Start of Excerpted passage

Black Folks, Green Thumbs
How the urban farming movement is repairing the relationship between blacks and the earth.
At first glance, recent scenes of Michelle Obama planting a White House garden were captivating because of the backdrop. The thought of berries, herbs, spinach, okra, cucumbers, radishes and sweet potatoes sprouting from the South Lawn of the “People’s House” is enough, on its own, to capture the public imagination. But there was something even more striking about the White House garden—the fact that it was planted by and for a black family and that among those helping to till it were young children of color from a nearby D.C. school.
“I used to plant,” Mrs. Obama told a fifth-grader from Bancroft Elementary School. “One of my aunts used to have a garden, but we haven’t done it in awhile.”
Think about it. When was the last time you saw a positive, empowered image of a black farmer? What black faces come to mind when you think of the fast-growing and suddenly influential green movement?
Certainly industrialization has caused all Americans to become more divorced from their food sources. But that separation has often been far more drastic and detrimental for black Americans. The 1999 case of Pickford v. USDA found that black farmers had been subject to decades of governmental loan discrimination. In 1910, black farmers owned 15 million acres of American land. In 2002, according to a report from the “Why Hunger” campaign, the figure had dropped to just a tenth of that. As these connections have disappeared, suppliers of fresh food have all but abandoned many black neighborhoods. A recent study in New York City found that in underserved black and Latino areas, shoppers had to travel 20 blocks before finding produce for sale. Washington, D.C.’s heavily black Ward 8 got its first major grocery chain in late 2007. The story is similar in Oakland, Detroit and Tampa. And even in small towns, black residents often have to go to the “white side of town” to find decent fresh food.

End of Excerpted passage
Start of Material supplied

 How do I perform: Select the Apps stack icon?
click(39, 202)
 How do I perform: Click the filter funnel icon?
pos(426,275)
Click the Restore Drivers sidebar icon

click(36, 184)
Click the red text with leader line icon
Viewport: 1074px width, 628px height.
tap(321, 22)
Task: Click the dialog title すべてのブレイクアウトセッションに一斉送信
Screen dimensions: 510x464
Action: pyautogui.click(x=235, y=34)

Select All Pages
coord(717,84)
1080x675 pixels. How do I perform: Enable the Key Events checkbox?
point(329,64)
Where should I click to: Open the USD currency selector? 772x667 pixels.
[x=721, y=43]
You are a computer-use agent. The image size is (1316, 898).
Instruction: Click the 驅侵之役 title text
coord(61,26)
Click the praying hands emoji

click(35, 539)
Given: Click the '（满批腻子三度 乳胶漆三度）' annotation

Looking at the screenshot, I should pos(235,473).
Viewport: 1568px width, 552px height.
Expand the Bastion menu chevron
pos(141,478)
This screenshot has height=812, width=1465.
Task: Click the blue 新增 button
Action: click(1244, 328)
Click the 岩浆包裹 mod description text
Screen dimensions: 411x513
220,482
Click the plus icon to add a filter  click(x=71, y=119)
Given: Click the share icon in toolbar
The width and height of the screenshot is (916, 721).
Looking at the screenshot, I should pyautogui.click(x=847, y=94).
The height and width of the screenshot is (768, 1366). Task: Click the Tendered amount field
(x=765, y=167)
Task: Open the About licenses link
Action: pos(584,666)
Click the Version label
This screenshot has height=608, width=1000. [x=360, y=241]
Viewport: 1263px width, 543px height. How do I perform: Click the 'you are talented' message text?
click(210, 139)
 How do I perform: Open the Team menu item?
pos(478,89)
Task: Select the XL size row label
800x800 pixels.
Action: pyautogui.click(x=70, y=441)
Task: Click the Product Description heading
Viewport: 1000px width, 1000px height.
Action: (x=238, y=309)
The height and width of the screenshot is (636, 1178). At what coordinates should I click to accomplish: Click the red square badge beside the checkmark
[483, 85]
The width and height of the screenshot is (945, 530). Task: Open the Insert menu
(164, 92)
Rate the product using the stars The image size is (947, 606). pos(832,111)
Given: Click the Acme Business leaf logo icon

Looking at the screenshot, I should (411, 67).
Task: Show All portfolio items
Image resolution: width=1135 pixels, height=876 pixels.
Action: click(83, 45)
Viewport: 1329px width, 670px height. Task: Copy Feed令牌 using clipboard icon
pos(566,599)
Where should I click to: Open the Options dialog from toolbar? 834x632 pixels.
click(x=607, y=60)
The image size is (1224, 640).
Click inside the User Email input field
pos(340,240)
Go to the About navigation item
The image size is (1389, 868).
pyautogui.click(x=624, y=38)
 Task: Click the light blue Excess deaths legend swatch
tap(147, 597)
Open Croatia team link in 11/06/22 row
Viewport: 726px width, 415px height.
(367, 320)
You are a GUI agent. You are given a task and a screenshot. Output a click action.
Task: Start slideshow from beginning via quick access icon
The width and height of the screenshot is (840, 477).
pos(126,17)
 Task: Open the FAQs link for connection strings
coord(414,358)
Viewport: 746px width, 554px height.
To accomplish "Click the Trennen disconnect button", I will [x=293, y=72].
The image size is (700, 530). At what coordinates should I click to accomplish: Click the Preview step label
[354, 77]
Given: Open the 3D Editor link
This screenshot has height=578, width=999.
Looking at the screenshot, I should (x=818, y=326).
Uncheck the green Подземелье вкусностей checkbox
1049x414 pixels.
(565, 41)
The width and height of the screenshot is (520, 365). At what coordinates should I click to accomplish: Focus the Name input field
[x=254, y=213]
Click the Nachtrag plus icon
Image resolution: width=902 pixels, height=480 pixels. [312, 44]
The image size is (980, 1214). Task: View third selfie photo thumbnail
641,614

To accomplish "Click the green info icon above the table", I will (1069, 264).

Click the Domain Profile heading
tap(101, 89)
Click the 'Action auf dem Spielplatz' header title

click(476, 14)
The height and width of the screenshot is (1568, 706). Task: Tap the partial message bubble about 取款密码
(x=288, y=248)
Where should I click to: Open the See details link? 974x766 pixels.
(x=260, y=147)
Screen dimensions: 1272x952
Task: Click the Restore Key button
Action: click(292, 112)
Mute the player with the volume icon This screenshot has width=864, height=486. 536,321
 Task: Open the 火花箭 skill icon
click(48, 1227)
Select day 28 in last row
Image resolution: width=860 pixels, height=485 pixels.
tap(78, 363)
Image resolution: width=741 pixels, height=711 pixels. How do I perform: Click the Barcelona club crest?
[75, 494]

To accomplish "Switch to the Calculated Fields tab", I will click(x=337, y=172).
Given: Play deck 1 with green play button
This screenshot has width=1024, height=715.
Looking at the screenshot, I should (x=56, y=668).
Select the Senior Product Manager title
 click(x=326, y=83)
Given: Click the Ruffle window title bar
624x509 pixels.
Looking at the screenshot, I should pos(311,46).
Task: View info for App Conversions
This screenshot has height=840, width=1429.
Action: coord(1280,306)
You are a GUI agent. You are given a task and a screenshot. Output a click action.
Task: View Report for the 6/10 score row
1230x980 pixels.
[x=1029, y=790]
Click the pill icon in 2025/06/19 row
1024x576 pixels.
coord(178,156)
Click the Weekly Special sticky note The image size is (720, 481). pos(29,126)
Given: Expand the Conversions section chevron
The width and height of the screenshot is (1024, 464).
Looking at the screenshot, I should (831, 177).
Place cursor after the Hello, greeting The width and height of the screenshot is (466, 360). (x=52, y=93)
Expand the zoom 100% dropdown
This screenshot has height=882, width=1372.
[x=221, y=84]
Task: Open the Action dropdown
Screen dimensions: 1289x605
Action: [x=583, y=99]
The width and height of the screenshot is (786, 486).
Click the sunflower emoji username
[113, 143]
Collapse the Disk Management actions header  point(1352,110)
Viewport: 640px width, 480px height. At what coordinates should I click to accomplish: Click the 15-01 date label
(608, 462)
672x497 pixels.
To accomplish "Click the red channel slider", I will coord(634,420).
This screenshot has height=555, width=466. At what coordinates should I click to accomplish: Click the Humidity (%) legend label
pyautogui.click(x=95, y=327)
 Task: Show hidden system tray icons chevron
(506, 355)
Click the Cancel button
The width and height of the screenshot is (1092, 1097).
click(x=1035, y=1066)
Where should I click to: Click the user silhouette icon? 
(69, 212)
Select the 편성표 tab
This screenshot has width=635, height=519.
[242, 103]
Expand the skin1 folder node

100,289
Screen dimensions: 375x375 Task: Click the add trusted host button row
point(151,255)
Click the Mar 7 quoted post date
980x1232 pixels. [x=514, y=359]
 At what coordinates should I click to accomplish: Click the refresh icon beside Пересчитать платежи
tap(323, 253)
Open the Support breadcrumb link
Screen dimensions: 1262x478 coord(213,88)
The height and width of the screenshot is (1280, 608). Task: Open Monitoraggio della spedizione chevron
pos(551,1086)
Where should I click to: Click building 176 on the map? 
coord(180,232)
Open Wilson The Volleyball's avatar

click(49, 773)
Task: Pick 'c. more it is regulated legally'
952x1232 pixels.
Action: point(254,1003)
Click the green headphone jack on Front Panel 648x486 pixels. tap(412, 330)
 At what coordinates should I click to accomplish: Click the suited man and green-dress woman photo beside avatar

End of Material supplied

Return the full urban farming article word for word, from its headline through its final sentence.

Black Folks, Green Thumbs
How the urban farming movement is repairing the relationship between blacks and the earth.
At first glance, recent scenes of Michelle Obama planting a White House garden were captivating because of the backdrop. The thought of berries, herbs, spinach, okra, cucumbers, radishes and sweet potatoes sprouting from the South Lawn of the “People’s House” is enough, on its own, to capture the public imagination. But there was something even more striking about the White House garden—the fact that it was planted by and for a black family and that among those helping to till it were young children of color from a nearby D.C. school.
“I used to plant,” Mrs. Obama told a fifth-grader from Bancroft Elementary School. “One of my aunts used to have a garden, but we haven’t done it in awhile.”
Think about it. When was the last time you saw a positive, empowered image of a black farmer? What black faces come to mind when you think of the fast-growing and suddenly influential green movement?
Certainly industrialization has caused all Americans to become more divorced from their food sources. But that separation has often been far more drastic and detrimental for black Americans. The 1999 case of Pickford v. USDA found that black farmers had been subject to decades of governmental loan discrimination. In 1910, black farmers owned 15 million acres of American land. In 2002, according to a report from the “Why Hunger” campaign, the figure had dropped to just a tenth of that. As these connections have disappeared, suppliers of fresh food have all but abandoned many black neighborhoods. A recent study in New York City found that in underserved black and Latino areas, shoppers had to travel 20 blocks before finding produce for sale. Washington, D.C.’s heavily black Ward 8 got its first major grocery chain in late 2007. The story is similar in Oakland, Detroit and Tampa. And even in small towns, black residents often have to go to the “white side of town” to find decent fresh food.